In the midst of the nighttime chaos, I was called for a patient who was anxious and unable to sleep. I walked into the patient's room and took a seat next to her bed, as my feet ached from running around the hospital answering the flurry of pages that night. The patient was a middle-aged woman with stage IV gastric cancer. In physical and emotional distress, she took my hand and asked, "Will I be alright?" I was unsure of her immediate prognosis, but I put my hand on top of hers and said that I would be available to assist with any medical needs that she may have throughout the night. As I sat there, we briefly spoke, although I let her do most of the talking. Once a professional opera singer who sang around the globe for audiences of thousands, she now found herself alone in a hospital accompanied only by her thoughts.

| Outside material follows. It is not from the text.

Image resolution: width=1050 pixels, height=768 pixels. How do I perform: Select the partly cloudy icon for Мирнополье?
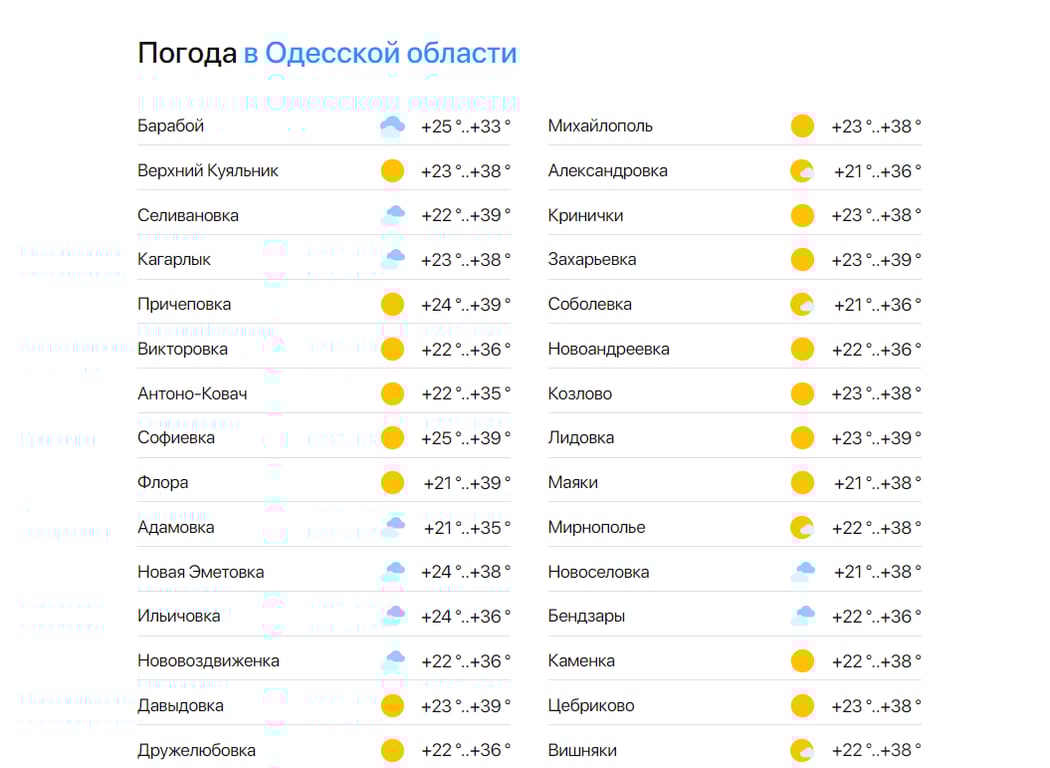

After talking for a short time, she smiled at me, took a deep breath, and closed her eyes. And then the once quiet and darkened room lit up as she began to sing. I recognized the song immediately; it was Hatikvah, the national anthem of Israel and a song of hope. She may have sung the song for herself, but it was a song that my heart and soul so desperately needed. After she finished, she opened her eyes to look at me; our hands still intertwined, she thanked me for my time. I don't know much about what happened to her after that night. She was discharged from the hospital—I like to think with a renewed sense of strength and hope.

We all hold out hope for something. For my patient, it may have been her hope to see another birthday before cancer overtook the rest of her body. As a new intern, my hope was to overcome the everyday stresses of residency, abide by the oath I took just months before, and provide a meaningful interaction with every patient I encountered. My hope was far different from my patient's, but often it felt just as seemingly insurmountable.

Now a year into residency, so much has changed. My voice no longer quivers when giving orders, and I have become more confident in my decisions. However, one thing has remained: the hope that my nighttime patient sang about. Without hope, patients lose sight of treatment goals and physicians lose sight of why they entered the profession and the value they add every day to their patients' progress. Residents must find their own source of hope and hold on to it tightly, for it will surely be tested many times over. Those tests of perseverance make one a better physician in the end. As my patient sang, "Our hope is not yet lost …"

Dr. Bernstein is a first-year resident at Creedmoor Psychiatric Center, Queens Village, N.Y.